For the purposes of elliptic curves and pairings with affine coordinates, functions are rational functions (ratios of two polynomials) in the two variables $X$ and $Y$ with coefficients in compatible fields. Curves are the set of points where a particular function is zero. Lines are curves where the underlying function is a polynomial of total degree 1. A function on a curve (usually the curve is defined by another function) is the set of values that the function takes on points of the curve i.e. the value of the function at places where the other function is zero.

For example if we work over the rational numbers and consider the function $C(X,Y)=Y^2-X^3+X-1$. This defines the elliptic curve $E:C(X,Y)=0$ which we might write as $E:Y^2=X^3-X+1$. Consider also the function $L(X,Y)=2X-Y-1$, this defines the line $\ell:L(X,Y)=0$ which we might usually write $\ell:Y=2X-1$. Although the functions are defined for all rational values of $X$ and $Y$, we can specialise to values that lie on curves. The function $C$ on the curve $E$ is zero everywhere, but the function $L$ takes more interesting values. Consider $L$ evaluated at the point $(5,-11)$ which lies on $E$. This is 20. Likewise we can talk about the function $C$ on the "curve" $\ell$ e.g. if we take the point $(7,13)$ which lies on $\ell$ we see $C(7,13)=-168$.

Clearly we can talk about many different functions defined on $E$ and not just $L$.

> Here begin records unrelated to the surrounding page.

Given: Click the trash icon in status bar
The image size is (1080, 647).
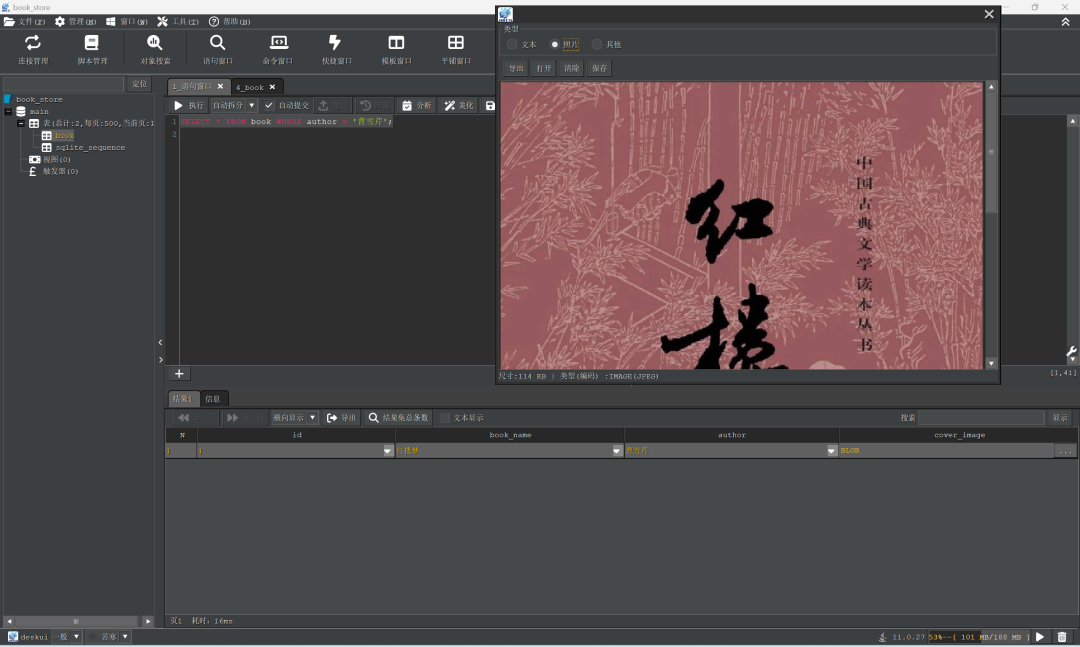Looking at the screenshot, I should (1062, 637).
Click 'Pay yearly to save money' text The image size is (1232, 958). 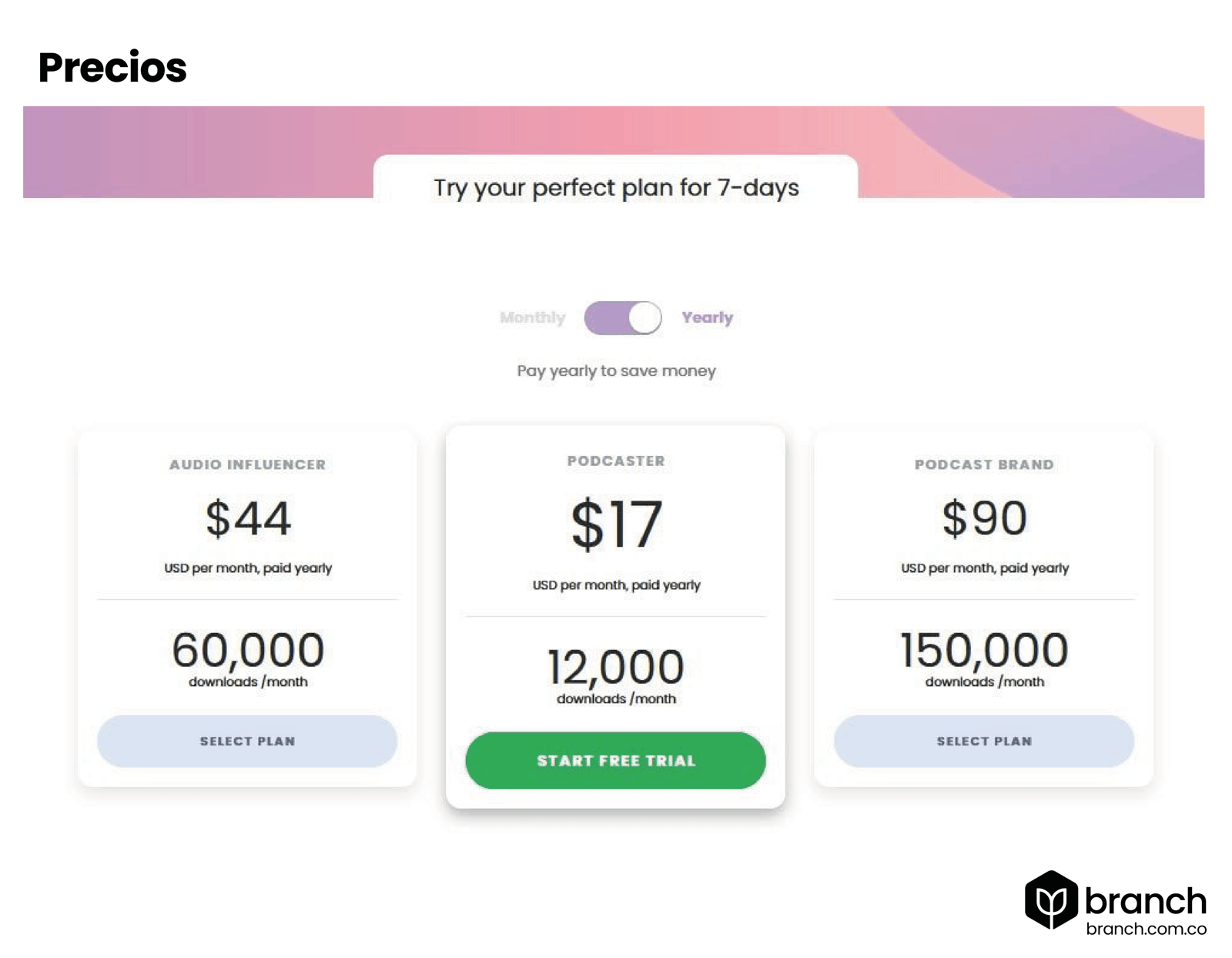click(x=616, y=371)
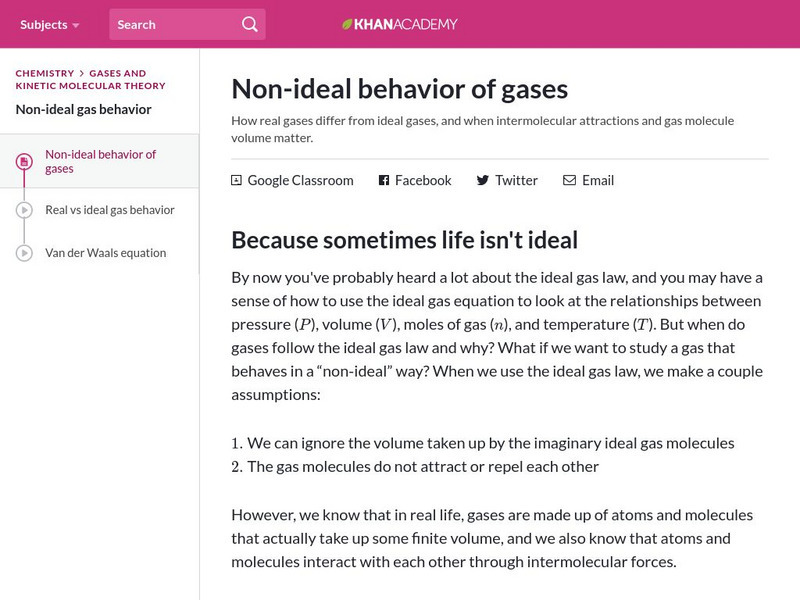Click the article icon beside Non-ideal behavior of gases
Image resolution: width=800 pixels, height=600 pixels.
click(24, 161)
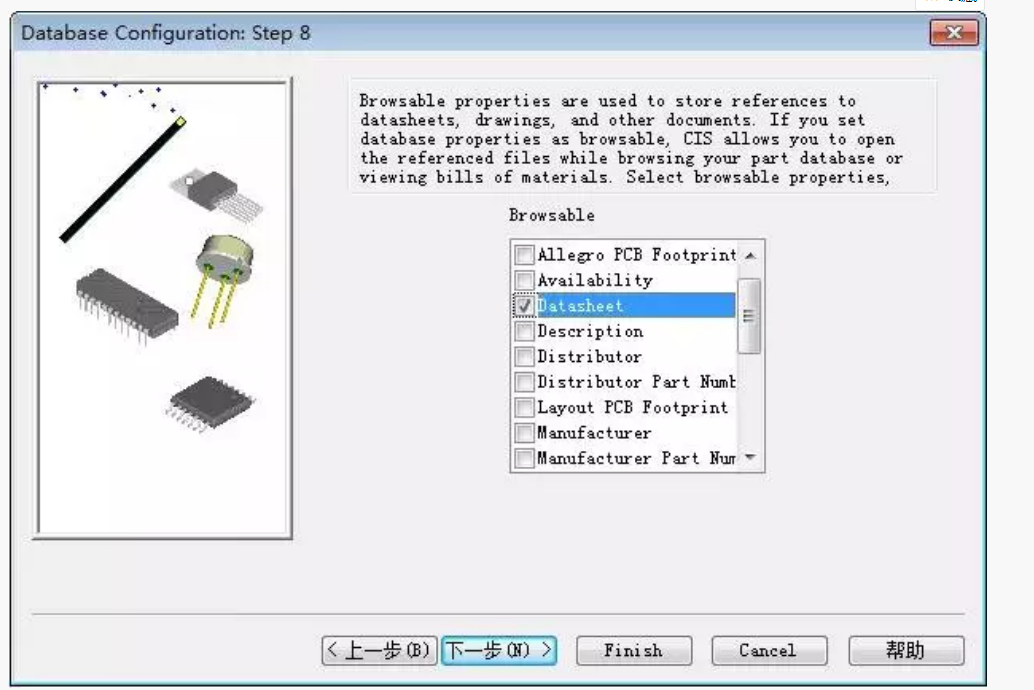Enable the Availability browsable property
The image size is (1034, 690).
(524, 280)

There are interesting relationships between a function $f$ on a curve defined by a function $g$ and the function $g$ on a curve defined by the function $f$. These start with the observation that the zeroes are shared. In particular the zeroes of $L$ on $E$ are $(0,-1)$, $(1,1)$, and $(3,5)$ which are also the zeroes of $C$ on $\ell$.

et flag
What is interesting about L @ (5, -11) evaluating to 20 or C @ (7, 13) evaluation to -168?
et flag
Sorry for the delayed question, but I am unable to figure out what is the point of this.
Daniel S avatar
ru flag
Why evaluating functions in this way is interesting is (for me at least) a deep question. For the purposes of pairings however, the important thing is that triples of functions have a lot of symmetry if one evaluates one function at a place where the other two are both zero (or one is zero and one is infinity etc.). This symmetry is known as Weil reciprocity. This leads to constructing certain pairs of functions with a lot of symmetry that allows us to construct bilinear pairings which potentially make for a very powerful cryptographic primitive.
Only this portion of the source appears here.